The gypsy moth's life-cycle stages are best managed in specific ways. You may come across eggs, caterpillars, cocoons or adult insects and want to identify whether they are gypsy moths by using the following information.

Gypsy Moth Life Cycle


Eggs are laid in, on or inside trees — or on any solid object found under a tree such as lawn furniture, toys, vehicles or piles of wood or lumber. Egg masses can be transported over long distances when the materials the eggs were laid on are moved. Infestations can then spread slowly, when spring breezes blow young larvae across a few kilometers at a time.

The adult female gypsy moth lays eggs in masses in August and September.

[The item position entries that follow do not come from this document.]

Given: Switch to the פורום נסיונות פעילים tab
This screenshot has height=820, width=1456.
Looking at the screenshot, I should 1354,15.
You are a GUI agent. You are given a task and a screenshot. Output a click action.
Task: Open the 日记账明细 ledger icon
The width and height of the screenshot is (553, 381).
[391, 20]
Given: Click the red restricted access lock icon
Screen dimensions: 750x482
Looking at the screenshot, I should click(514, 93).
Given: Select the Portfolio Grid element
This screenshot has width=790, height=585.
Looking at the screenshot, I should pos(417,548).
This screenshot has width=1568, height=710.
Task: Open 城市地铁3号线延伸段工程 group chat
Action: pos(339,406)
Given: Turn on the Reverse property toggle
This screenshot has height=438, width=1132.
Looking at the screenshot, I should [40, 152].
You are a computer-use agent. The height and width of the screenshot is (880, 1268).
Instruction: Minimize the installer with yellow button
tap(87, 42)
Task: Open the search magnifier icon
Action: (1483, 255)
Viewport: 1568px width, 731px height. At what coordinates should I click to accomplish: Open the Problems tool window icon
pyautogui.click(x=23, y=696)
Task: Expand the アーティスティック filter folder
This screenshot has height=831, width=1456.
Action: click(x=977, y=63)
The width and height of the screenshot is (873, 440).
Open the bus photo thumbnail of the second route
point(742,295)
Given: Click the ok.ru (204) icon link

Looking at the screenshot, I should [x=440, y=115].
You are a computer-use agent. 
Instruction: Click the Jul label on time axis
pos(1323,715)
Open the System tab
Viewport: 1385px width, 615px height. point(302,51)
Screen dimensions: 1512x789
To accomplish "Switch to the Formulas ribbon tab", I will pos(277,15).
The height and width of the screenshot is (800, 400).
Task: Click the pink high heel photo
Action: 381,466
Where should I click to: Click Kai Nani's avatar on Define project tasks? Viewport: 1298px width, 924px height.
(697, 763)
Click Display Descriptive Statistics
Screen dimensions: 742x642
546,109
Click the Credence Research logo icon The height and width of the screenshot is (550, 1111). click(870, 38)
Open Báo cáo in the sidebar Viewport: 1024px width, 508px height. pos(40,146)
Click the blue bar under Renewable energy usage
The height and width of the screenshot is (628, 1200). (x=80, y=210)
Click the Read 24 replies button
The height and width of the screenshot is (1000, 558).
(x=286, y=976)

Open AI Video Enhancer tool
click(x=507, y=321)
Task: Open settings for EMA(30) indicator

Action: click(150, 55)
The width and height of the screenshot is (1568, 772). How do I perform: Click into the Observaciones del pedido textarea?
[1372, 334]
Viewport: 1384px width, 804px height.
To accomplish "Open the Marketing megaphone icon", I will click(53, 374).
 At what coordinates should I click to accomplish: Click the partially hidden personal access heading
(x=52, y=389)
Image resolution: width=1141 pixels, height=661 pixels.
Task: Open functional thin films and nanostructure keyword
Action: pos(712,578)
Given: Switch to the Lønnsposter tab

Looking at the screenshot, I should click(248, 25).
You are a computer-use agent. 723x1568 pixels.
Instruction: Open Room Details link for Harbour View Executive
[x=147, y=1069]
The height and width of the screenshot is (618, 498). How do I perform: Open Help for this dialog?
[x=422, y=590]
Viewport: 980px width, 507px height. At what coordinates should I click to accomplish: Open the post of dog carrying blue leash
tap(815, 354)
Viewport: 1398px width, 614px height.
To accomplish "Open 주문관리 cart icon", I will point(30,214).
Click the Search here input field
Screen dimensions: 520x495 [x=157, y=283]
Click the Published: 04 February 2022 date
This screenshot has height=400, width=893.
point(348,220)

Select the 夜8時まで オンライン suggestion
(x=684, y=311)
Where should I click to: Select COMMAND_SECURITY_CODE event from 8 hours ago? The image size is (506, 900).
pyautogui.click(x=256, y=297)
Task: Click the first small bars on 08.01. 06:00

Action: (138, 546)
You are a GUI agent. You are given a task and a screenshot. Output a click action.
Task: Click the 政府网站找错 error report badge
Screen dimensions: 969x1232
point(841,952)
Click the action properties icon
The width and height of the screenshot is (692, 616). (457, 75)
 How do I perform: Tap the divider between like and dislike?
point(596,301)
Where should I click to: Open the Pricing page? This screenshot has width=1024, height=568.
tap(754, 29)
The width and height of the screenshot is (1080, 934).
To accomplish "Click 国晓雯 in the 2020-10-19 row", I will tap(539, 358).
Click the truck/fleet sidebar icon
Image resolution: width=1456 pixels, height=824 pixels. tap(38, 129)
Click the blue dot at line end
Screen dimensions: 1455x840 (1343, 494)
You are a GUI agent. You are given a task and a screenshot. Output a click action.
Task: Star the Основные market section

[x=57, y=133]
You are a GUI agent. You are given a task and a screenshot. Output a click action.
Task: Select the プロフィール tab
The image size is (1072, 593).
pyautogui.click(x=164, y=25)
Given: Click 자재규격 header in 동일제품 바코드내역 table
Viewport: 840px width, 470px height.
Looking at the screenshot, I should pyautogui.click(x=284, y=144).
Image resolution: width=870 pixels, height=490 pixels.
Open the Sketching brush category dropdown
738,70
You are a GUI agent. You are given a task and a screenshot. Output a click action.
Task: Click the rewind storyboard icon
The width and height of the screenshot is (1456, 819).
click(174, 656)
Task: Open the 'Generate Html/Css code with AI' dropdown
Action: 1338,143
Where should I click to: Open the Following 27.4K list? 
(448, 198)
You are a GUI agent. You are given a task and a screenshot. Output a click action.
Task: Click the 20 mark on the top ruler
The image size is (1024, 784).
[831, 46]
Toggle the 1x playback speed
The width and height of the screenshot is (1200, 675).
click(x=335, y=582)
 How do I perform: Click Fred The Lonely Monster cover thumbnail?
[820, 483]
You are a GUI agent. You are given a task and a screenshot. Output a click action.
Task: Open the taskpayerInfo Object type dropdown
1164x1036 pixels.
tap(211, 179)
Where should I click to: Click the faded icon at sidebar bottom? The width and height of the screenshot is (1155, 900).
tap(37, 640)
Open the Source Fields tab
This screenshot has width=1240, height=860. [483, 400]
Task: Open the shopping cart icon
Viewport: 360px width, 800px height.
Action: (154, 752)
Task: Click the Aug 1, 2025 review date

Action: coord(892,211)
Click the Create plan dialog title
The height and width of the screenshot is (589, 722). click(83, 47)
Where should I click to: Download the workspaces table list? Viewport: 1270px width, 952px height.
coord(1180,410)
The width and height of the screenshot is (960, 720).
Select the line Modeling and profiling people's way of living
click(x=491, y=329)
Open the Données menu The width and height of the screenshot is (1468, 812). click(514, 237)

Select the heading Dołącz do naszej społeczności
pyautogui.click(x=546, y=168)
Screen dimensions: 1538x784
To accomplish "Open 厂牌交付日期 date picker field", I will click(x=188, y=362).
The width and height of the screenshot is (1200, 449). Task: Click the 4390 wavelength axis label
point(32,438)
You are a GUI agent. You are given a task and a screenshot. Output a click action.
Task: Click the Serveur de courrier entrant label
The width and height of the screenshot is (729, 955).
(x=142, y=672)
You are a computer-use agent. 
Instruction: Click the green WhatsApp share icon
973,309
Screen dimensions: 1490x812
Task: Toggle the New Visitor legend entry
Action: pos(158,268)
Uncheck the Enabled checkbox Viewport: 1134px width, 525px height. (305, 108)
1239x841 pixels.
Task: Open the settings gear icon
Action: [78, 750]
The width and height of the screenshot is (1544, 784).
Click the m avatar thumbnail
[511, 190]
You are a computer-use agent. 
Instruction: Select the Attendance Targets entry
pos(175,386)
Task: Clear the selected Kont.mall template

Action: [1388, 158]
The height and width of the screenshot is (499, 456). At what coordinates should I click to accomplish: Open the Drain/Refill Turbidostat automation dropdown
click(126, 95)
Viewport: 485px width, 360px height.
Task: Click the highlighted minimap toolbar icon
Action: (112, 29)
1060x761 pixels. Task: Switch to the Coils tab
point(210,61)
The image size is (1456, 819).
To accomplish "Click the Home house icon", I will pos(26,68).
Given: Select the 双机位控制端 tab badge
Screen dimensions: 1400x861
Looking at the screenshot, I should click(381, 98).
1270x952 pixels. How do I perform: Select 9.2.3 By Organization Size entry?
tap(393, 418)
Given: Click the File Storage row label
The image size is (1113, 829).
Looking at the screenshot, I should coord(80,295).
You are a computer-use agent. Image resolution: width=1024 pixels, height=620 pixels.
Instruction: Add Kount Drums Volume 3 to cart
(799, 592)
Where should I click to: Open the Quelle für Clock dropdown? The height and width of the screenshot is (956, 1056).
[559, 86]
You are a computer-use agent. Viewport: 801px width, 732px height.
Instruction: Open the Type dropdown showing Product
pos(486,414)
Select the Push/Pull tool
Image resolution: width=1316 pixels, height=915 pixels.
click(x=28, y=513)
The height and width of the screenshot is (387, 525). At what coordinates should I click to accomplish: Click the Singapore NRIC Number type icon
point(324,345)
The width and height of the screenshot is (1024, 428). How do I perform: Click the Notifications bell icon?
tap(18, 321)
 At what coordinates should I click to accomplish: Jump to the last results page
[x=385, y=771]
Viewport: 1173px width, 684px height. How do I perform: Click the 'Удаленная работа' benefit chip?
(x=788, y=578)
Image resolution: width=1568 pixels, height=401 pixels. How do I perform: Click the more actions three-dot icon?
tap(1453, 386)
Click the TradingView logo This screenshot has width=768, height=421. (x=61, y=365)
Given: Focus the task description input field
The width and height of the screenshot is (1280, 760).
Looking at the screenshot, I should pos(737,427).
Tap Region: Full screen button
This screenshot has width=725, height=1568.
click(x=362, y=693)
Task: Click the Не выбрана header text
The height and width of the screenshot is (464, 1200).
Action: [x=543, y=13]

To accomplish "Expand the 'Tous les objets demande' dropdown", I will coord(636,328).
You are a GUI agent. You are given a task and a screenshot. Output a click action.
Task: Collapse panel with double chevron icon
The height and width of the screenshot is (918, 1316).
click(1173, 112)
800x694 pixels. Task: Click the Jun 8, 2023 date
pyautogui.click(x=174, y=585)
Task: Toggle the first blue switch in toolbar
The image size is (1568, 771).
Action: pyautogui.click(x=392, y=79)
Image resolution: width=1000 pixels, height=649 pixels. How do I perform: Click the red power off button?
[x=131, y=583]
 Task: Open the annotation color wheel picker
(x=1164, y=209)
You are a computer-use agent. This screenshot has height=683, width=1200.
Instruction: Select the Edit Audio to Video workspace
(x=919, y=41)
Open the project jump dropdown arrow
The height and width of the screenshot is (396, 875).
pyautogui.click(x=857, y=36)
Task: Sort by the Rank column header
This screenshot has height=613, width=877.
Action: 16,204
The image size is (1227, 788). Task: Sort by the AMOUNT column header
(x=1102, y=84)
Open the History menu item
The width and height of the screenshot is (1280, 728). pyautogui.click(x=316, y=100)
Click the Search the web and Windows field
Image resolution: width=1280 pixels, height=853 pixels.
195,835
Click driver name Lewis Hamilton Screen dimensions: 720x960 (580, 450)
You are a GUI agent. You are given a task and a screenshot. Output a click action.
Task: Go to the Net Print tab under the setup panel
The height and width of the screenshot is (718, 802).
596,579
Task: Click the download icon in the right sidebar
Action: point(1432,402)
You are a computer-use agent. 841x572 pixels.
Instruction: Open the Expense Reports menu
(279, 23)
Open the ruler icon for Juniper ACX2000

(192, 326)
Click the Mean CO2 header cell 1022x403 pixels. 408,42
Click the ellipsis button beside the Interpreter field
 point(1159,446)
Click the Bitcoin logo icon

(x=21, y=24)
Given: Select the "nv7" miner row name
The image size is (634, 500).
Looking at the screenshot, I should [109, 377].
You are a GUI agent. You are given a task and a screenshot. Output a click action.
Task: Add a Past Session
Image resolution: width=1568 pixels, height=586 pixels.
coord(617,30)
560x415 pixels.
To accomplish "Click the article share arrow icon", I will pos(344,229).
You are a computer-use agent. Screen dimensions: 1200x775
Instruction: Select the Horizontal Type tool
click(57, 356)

She covers the eggs with buff-coloured hairs, making the egg masses look like small pieces of cloth. The eggs hatch in the spring.

Look for the buff-coloured, spongy egg masses on the sheltered portions and crevices of items that are under or near trees. This includes all:

  • Outdoor equipment
  • Outdoor furniture
  • Outdoor toys and playground equipment
  • Fences
  • Tree trunks
  • Wood and lumber piles
  • Garden sheds and other gardening equipment
  • Recreational vehicles (RVs, boats, trailers)
  • Any other object that was stationary in the area during the months of July through August when the adults are reproducing

Eggs can be moved easily from one place to another. Examine your belongings before moving them to ensure no gypsy moth eggs are present.

  gypsy moth egg mass
The white, female gypsy moth laying eggs
on the bark of a hardwood tree.
  Egg Mass

Caterpillars (Larvae)

Tiny larvae, or caterpillars, hatch from eggs between early and mid April. The caterpillars are responsible for the damage to trees and plants during a gypsy moth infestation.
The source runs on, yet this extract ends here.